Segundo o governador Tarcísio de Freitas (Republicanos), já foram contabilizados 22 casos: cinco confirmados e 17 suspeitos. Entre as mortes, uma foi confirmada por metanol e outras quatro seguem em investigação.
Situação atual
1 morte confirmada por metanol;
4 mortes sob investigação;
5 casos confirmados de intoxicação;
17 casos suspeitos.
O comitê vai atuar em três frentes: interdição de estabelecimentos suspeitos, abertura de canais de denúncia — como o Procon — e reforço da rede de saúde para atendimento das vítimas.

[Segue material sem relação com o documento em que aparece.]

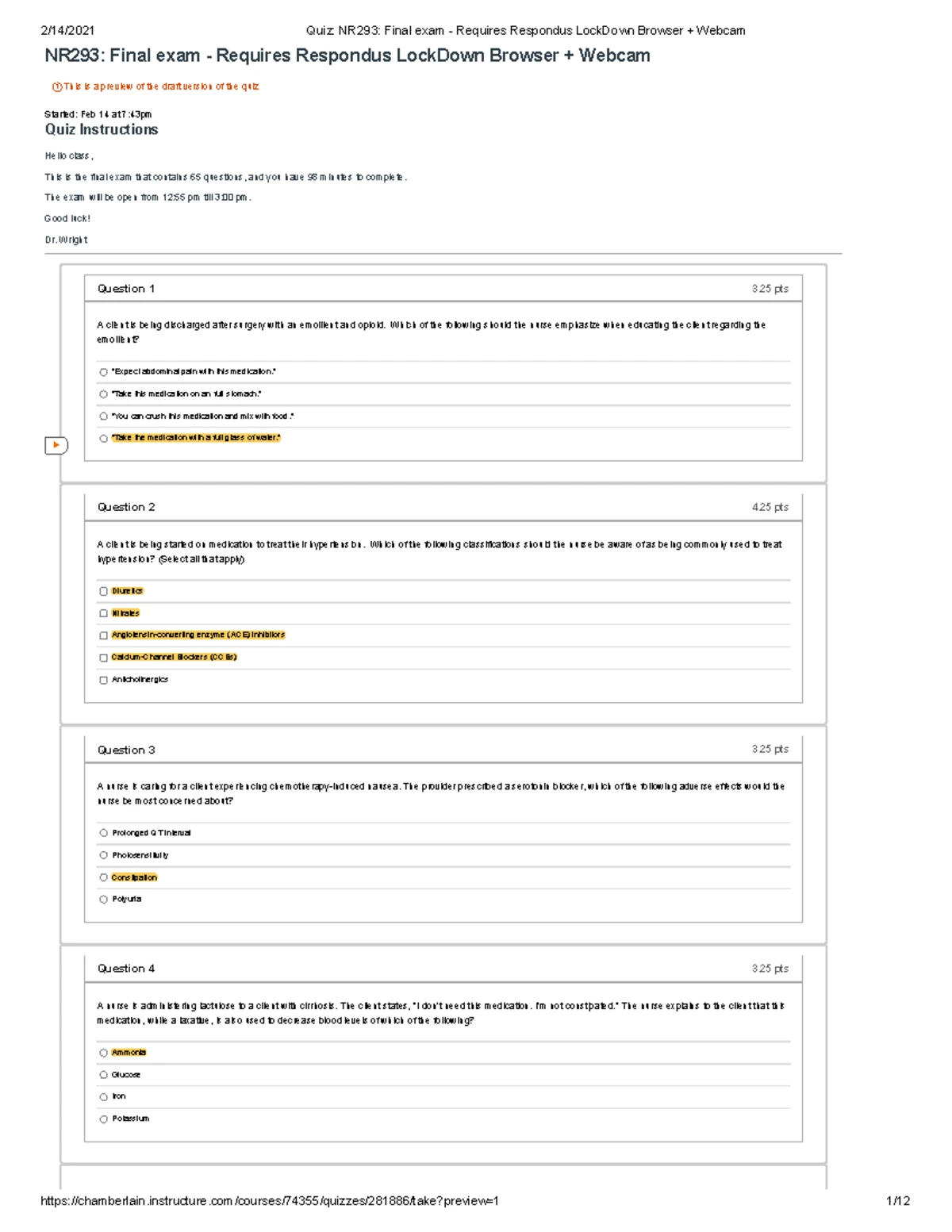Click the chamberlain.instructure.com URL in footer
Image resolution: width=952 pixels, height=1232 pixels.
click(270, 1201)
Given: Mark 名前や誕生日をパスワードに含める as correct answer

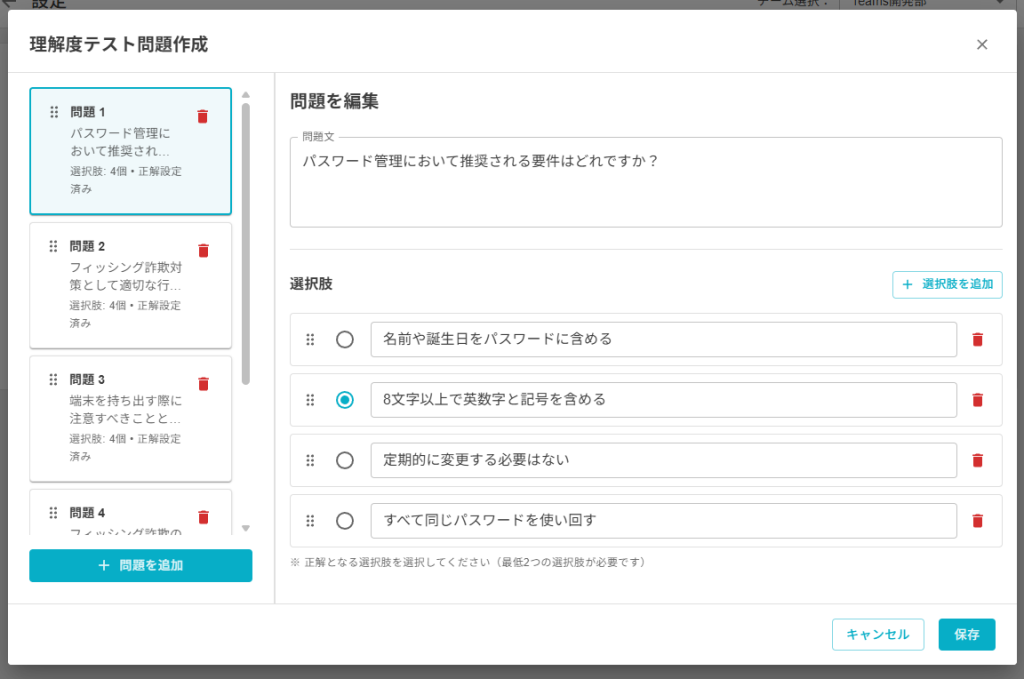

O secretário estadual da Saúde, Eleuses Paiva, explicou que os hospitais já dispõem de antídoto para o tratamento e alertou para os sintomas iniciais, como dor abdominal, náuseas e vômitos.
Ministério em alerta
A Secretaria Nacional de Políticas sobre Drogas e Gestão de Ativos (Senad) classificou a situação como risco de surto epidêmico, já que a intoxicação ocorreu em “cenas sociais de consumo alcoólico”.
A Senacon também publicou recomendações urgentes a bares, restaurantes, mercados, casas noturnas e plataformas de e-commerce. Entre elas, a compra apenas de fornecedores formais, verificação de nota fiscal e atenção a sinais de adulteração, como lacres violados, rótulos desalinhados ou preços muito abaixo do mercado.
O governador negou qualquer evidência de participação do PCC no caso, após rumores levantados pela Associação Brasileira de Combate à Falsificação (ABCF).